Single by B'z

from the album Magic
- Released: August 5, 2009
- Genre: Hard rock
- Length: 10:43
- Label: Vermillion Records
- Songwriter(s): Koshi Inaba, Tak Matsumoto
- Producer(s): Tak Matsumoto

B'z singles chronology
| "Burn: Fumetsu no Face" (2008) | "Ichibu to Zenbu/Dive" (2009) | "My Lonely Town" (2009) |

= Ichibu to Zenbu/Dive =

"Ichibu to Zenbu/Dive" (イチブトゼンブ／DIVE, lit. "Part and All/Dive") is the forty-sixth single by B'z, released on August 5, 2009, as a double A-side. This is one of the many number-one singles by B'z at Oricon Singles Chart. It was a long hit, staying in the top 5 and the top 10 for 8 consecutives weeks. It also reached number one on the Billboard Japan Hot 100 and the Top Singles Sales chart. On December 10, 2009, it was announced that the single won the "Hot 100 of the Year" award at the Billboard Japan Music Awards.

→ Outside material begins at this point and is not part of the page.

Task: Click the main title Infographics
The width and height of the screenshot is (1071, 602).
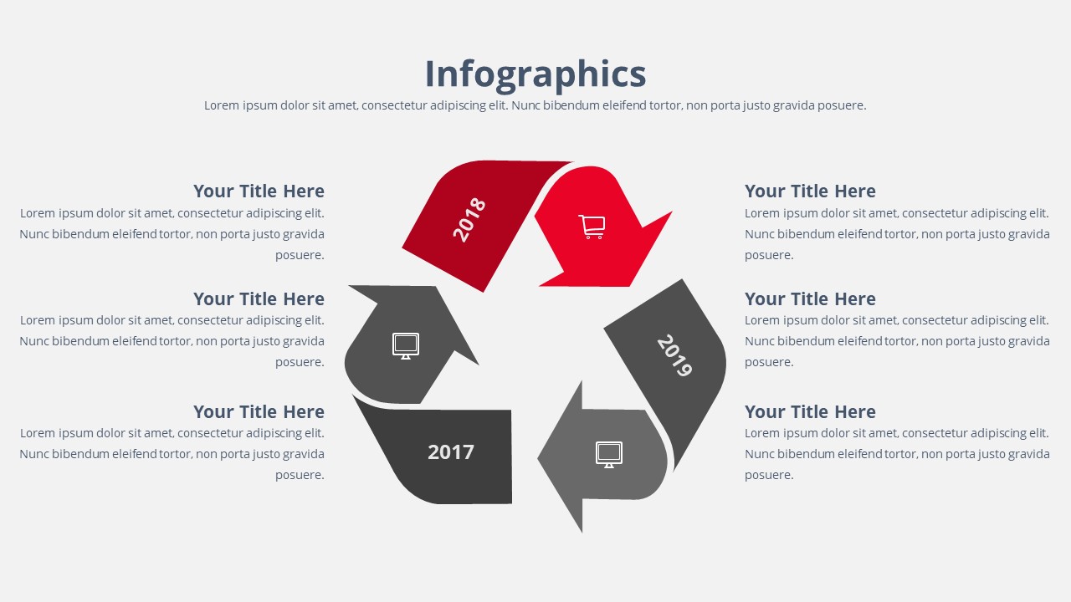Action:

The single has received several certifications from the Recording Industry Association of Japan. "Ichibu to Zenbu" has been certified for selling more than 1,000,000 ringtones, 750,000 full-length downloads to cellphones and 250,000 downloads to PCs. The physical single was certified platinum for shipped more than 250,000 copies.

Chad Smith, from Red Hot Chili Peppers, and Juan Alderete, from The Mars Volta, guest appeared on this single on the drums and the bass guitar, respectively. The song "Ichibu to Zenbu" was used as the opening theme in the Japanese TV series Buzzer Beat.

Professional ratings
Review scores
| Source | Rating |
| Allmusic |  |

== Track listing ==
1. "Ichibu to Zenbu" (イチブトゼンブ, One and All)
2. "Dive"
3. "National Holiday"

==Certifications==

| Region | Certification | Certified units/sales |
| Japan (RIAJ) | Platinum | 250,000^{^} |
| Japan (RIAJ) Digital single | Million | 1,000,000^{*} |
| Japan (RIAJ) Ringtone | Million | 1,000,000^{*} |
^{*} Sales figures based on certification alone. ^{^} Shipments figures based on certification alone.